Make it Stick Flashcards
Map It
What is the main goal of the first meeting with stakeholders as L&D?
Get the gist of the performance problem and set up a future meeting.
What should you do before the second meeting with stakeholders?
Write a business goal.
What information should you research if you’re interviewing someone?
- Their main responsibility
- Their boss and what the boss probably wants from them
- Who else they might need to please or impress
- How long they have been in their position or department
- If they’re new, where they worked before
- How their previous work might affect their view of the problem.
What type of research should you conduct into the company?
- Has it been in the news lately?
- Are they in legal trouble?
- Did they win something major?
What should a goal identify?
How the problem is being measured and how you’ll know it’s solved.
What are two-tiered goals used for?
When the first goal is too big and hairy.
What are smaller intermittency goals used for?
When the goal is over a long period.
List three questions to help set the goal.
- What are you measuring already that will improve when the problem is solved?
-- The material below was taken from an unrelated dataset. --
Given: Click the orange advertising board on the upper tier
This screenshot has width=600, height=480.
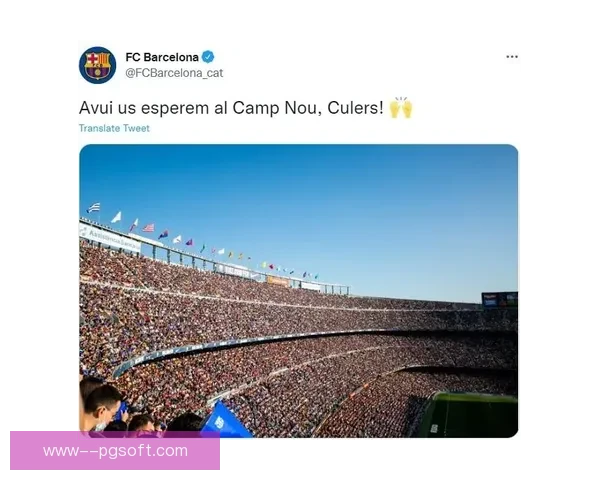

- What are you hoping to achieve with this project?
- Do you have a target in mind? How much improvement do you need?
When setting the goal, what should you ask about the date?
Is there a date by which you’d want to reach this goal?
What is the result of answering what people need to do to reach the goal?
A possibly long list of on-the-job tasks that people in your target audience need to perform, with the most important tasks highlighted.
What are actions in this context?
Observable and specific behaviors or tasks.
Why should you focus on observable actions?
To avoid actions that happen in the mind (e.g., confident).
What should you do if people seem to run out of ideas during the initial brain-dump of actions?
Focus on the actions that seem too broad and ask for more specific statements.
What should a good action refer to?
A model or guide (e.g., respond using the 4-step model).
What should you do once you have listed all actions?
Choose the most important ones and ask for each one, ‘Why aren’t they doing this?’
What should you look at when figuring out why actions aren’t being performed?
- Environment
- Skills
- Knowledge
- Motivation
What is the purpose of creating a persona?
To represent a typical performer and future learner.
List three questions to ask when creating a persona.
- How experienced are they with the job behaviors that need improvement?
- How do they feel about this aspect of their job, and why?
- How did they respond to previous attempts to fix the problem?
What should you identify if you can’t affect an environmental problem?
How high performers are working around it.
What should you consider about job behaviors that need improvement?
How do they feel about this aspect of their job, and why?
What should you review to understand an employee’s response to previous attempts to fix a problem?
How did they respond to previous attempts to fix the problem?
What environmental factors should you consider that might keep people from performing a task well?
- Do people have the right tools to perform the task?
- Do they have enough time to do it well?
- Is the information they need easy to find and use?
- What happens when someone does the task well or poorly?
- Are there physical challenges or distractions in the context?
- What’s the emotional context of the task?
- Does the organization have a ‘just get it done’ culture?
- Does the culture reward lone experts or information sharing?
- Can we fix or work around environmental factors?
What should you do if an environmental factor is the major reason an action isn’t being taken correctly?
Fix the factor or help people work around it.
What aspect of the environment acts as a ‘life-support machine’ for new desired behavior?
The environment itself.
What should you identify if you can’t affect an environmental problem?
Identify how high performers are working around it and help others use those techniques.
What is a skill?
The ability to carry out a task. It gets better with practice.
What questions should you ask to determine if people are lacking skills?
- Do people lack the mental or physical abilities?
- Does the task make them feel clumsy?
- Can they do it but not quickly enough?
- Are there difficult situations where they freeze?
- Would they get better with practice?
- Could they build the skill on the job?
What should you check if people fail to apply their knowledge?
Why they fail to apply their knowledge.
What can reduce the need for training?
Job aids.
When should a task be memorized rather than using a job aid?
If the task is done too slow and has consequences or is done daily and has no consequences.
What are the biggest causes of motivation?
The environment.
What can help if lack of motivation is caused by the environment?
- Incentives
- Types of measures
- Messages from marketing
What should you look for in the workplace to understand task standards?
- Acceptable and unacceptable standards
- Feedback about performance
- The next step for the work product
What documents can provide additional sources of information about performance issues?
- Customer complaints
- Staff evaluations
- Audits
- Reports from the help desk
- Collections of ‘lessons learned’ or after-action reviews
- Examples of current work
What should be reviewed at the end of a meeting?
The map.
What should be the first point of action after reviewing the map?
Point out the quick wins that don’t need training.
What should be the second point of action after reviewing the map?
Point out the changes that are more challenging and reduce the need for training.
What should be the third point of action after reviewing the map?
Clarify the role training will have.